10.11.2022 – Wie mit einem Power-to-Heat-System das Stromnetz stabilisiert werden kann, haben der Batteriespeicherhersteller Intilion und die Stadtwerke Bielefeld unter Beweis gestellt. Eine weitere Besonderheit: Das System wurde in einem Gebäude installiert.

Die Stadtwerke Bielefeld betreiben Windparks, solare Aufdachanlagen und PV-Freiflächensysteme.
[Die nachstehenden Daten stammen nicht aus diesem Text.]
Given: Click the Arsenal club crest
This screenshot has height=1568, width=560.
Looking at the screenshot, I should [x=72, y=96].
Weil sie die Schwankungen ihrer dezentralen Stromerzeuger ausgleichen wollten, haben sie bereits 2018 über den Bau eines Batteriespeichers im Megawattbereich nachgedacht. „Wir wollten das Konzept zunächst testen und haben daher in unserem Heizkraftwerksgebäude 476 Lithium-Ionen-Batteriezellen mit einer Kapazität von 110 Kilowattstunden aufgebaut“, berichtet Klaus Danwerth, der bei den Stadtwerken Bielefeld den Geschäftsbereich Erneuerbare Energien und Dezentrale Erzeugung leitet.
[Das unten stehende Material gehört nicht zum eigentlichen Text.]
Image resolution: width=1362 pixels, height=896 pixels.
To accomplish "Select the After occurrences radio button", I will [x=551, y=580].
Den Test-Batteriespeicher haben die Stadtwerke unter Realbedingungen betrieben. Mithilfe eines digitalen Energiemanagementsystems konnte der Versorger die Funktionen des Speichers unter Extrembedingungen untersuchen und wichtige Erkenntnisse ableiten. „Die Tests haben ergeben, dass der Batteriespeicher bei unvorhergesehenen Verbrauchsschwankungen innerhalb von Millisekunden Strom in das Netz einspeisen oder aus diesem aufnehmen und speichern kann“, erklärt Danwerth. Ende 2020 schlossen er und sein Team die Tests erfolgreich ab und starteten mit dem Bau eines Megawatt-Stromspeichers. Der Batteriespeicherhersteller Intilion installierte das Gerät in den ehemaligen Räumen einer Schaltanlage des Heizkraftwerks. Im Februar 2021 ging der Hybridspeicher in Betrieb.
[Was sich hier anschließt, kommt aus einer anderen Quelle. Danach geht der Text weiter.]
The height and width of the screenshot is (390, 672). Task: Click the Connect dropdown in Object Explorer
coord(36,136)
Der von Intilion gelieferte Hybridspeicher für die Stadtwerke Bielefeld umfasst mehr als 1.000 Batteriemodule. Foto: Intilion GmbH

Strom und Fernwärme erzeugen

Der Speicher kann in Kombination mit E-Heizern Wärme für das Fernheiznetz liefern und Regelenergie bereitstellen. Er besteht aus einem Batteriespeicher mit 1.008 Lithium-Ionen-Batteriemodulen, die zu einer großen Batterie verschaltet sind. Der zweite Anlagenteil umfasst zwölf Widerstandsheizer, die Wärme für das Fernwärmenetz erzeugen. Die Anbindung der Großbatterie sowie der Widerstandsheizer an das 6kV-Kraftwerksnetz erfolgte über drei Gießharztransformatoren mit einer Leistung von je 2,9 MVA.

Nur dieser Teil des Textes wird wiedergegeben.